Der Einsturz einer Autobahnbrücke in Genua beschäftigt auch die französische Justiz. Die Staatsanwaltschaft in Paris leitete eine Untersuchung wegen des Verdachts auf fahrlässige Körperverletzung und fahrlässige Tötung ein, wie die Behörde am Donnerstag auf Anfrage bestätigte. Grund ist, dass auch Franzosen unter den Opfern sind - in solchen Fällen im Ausland ist es üblich, dass sich französische Ermittler einschalten. Nach Angaben des Pariser Außenministeriums starben bei dem Unglück vier Franzosen.

Während eines Unwetters war am Dienstag ein etwa 180 Meter langer Abschnitt des vielbefahrenen Polcevera-Viadukts in Genua eingestürzt und hatte etliche Fahrzeuge in die Tiefe gerissen.

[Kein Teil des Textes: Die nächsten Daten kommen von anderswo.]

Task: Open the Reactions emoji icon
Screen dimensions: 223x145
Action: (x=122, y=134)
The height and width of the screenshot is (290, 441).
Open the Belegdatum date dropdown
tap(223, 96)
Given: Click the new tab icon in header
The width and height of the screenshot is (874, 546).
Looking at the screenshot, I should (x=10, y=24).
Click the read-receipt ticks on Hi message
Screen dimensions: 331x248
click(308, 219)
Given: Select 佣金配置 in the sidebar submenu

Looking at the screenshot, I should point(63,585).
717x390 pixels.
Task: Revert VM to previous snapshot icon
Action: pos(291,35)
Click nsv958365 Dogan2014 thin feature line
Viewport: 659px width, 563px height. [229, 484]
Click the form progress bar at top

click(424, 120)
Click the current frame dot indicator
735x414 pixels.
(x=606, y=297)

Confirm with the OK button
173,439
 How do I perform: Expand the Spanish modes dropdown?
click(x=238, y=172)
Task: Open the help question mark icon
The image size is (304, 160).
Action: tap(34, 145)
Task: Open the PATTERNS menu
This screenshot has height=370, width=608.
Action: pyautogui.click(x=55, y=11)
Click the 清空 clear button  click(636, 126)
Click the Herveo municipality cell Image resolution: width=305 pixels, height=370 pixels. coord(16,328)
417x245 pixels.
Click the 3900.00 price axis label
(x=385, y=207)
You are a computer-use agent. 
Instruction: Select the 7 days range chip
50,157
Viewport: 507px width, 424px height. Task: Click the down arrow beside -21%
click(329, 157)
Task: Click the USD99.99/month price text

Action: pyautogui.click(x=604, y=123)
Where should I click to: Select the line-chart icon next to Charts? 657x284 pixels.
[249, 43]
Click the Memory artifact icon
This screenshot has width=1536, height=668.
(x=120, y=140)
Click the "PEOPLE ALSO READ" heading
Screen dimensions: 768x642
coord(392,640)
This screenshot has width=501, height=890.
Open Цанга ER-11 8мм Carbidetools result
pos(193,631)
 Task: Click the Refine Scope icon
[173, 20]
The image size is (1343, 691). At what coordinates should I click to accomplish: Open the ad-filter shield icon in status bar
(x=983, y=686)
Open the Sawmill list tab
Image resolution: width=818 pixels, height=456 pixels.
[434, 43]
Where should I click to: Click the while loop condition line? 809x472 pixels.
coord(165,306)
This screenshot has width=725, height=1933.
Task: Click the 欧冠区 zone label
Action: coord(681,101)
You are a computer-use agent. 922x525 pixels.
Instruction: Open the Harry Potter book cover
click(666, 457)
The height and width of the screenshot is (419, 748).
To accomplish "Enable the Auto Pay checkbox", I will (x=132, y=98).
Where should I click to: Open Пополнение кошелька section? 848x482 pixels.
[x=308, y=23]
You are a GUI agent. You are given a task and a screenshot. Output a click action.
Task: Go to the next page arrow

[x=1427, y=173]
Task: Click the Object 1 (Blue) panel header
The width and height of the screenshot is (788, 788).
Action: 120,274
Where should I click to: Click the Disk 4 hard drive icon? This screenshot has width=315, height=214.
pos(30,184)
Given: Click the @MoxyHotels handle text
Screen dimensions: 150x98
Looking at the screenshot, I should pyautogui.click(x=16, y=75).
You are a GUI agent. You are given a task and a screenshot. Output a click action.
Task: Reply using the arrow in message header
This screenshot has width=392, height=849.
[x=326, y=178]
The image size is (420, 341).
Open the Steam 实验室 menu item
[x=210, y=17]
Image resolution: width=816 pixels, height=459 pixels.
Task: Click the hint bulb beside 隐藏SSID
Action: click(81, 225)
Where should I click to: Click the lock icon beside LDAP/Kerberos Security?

Die Zahl der Todesopfer wurde von der Regierung von 39 auf 38 korrigiert, die Zahl der Verletzten von 16 auf 15.

Die Staatsanwaltschaft in Genua hatte bereits Ermittlungen eingeleitet. Die Suche nach den Ursachen bewegt sich noch im Bereich der Spekulationen. Die italienische Regierung macht den Autobahnbetreiber Autostrade per l'Italia für die Tragödie verantwortlich - ein Privatunternehmen, das von der Familie Benetton kontrolliert wird. Der Brückenbetreiber weist die Vorwürfe zurück.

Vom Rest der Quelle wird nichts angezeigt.